Khaniejo explained that the Mercator projection is not the first time that a European map has distorted or misrepresented a region in the “Global South”, and how map-making as an endeavour has gone hand-in-hand with colonialism, the legacies of which we are still living through today. The famous Berlin Conference of 1884-85, when major European powers met to carve up Africa, is a strong example of the use of maps in expanding and satiating imperial powers.
Even the way most maps today place Europe at the center, with America to the left and Asia to the right, is a legacy of imperial practices and Eurocentricism.
Maps have often been used for political purposes. During the Cold War, the US often used the Mercator map projection, which showed Russia (then USSR) to be much bigger than it actually was. This was to create fear in the minds of the public about the actual threat of the enemy.
This came to be known as ‘cartographic propaganda’.
The real Africa can fit India, the US, and China within it, making it one of the largest landmasses ever. However, the Correct the Map campaign says, this historical misrepresentation has changed the way the world views Africa. Now, by adopting the Equal Earth projection map, it would be a way to “challenge the status quo” and dismantle the colonial legacy of the Mercator map.
Unlike the Mercator projection, the Equal Earth projection displays the size of countries in a relatively accurate manner and retains their relative shape.
Introduced in 2018, the Equal Earth projection goes a step ahead of Gall-Peters and other newer projections by creating a ‘visually appealing’ version of existing equal-area maps. However, even the Equal Earth projection has some compromises due to the Gaussian curvature rule, and is still a ‘relative’ equal area map rather than a perfect representation of the globe.
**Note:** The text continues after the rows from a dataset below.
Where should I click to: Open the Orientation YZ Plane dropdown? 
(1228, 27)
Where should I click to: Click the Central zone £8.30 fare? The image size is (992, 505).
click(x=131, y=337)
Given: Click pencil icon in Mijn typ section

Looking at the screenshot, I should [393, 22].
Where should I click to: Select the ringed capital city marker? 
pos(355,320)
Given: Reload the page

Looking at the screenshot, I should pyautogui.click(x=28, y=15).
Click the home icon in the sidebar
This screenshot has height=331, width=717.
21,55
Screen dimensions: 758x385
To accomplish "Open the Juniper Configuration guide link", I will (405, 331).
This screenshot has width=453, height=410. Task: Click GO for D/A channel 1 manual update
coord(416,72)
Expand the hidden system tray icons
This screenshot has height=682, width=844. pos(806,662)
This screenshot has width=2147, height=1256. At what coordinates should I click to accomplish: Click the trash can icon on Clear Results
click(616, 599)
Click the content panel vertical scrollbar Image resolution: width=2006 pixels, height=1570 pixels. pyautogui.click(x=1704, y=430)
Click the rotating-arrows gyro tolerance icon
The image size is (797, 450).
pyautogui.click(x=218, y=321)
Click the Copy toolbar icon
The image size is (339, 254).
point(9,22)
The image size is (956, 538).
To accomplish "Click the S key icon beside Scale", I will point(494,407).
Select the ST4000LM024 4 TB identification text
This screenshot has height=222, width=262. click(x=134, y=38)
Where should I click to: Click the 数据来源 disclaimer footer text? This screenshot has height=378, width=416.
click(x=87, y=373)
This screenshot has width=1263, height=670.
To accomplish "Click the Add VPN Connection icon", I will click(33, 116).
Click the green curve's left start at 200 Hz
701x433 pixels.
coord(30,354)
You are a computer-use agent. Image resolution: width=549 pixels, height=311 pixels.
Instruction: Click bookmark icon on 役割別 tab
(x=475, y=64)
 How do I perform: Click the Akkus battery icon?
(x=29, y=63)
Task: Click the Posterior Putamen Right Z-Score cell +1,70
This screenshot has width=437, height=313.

“Efforts like these (the campaign) are a way of speaking to how colonial cartography has shaped the modern ‘international’, and I believe demonstrate efforts towards recovering alternate conceptions of the world, indigenous maps, and map-making forms,” said Khaniejo. “However, despite the laudability of the endeavour it does little to actually undo the historical wrongs and economically exploitative processes that have followed in the wake of this misrepresented map-making.”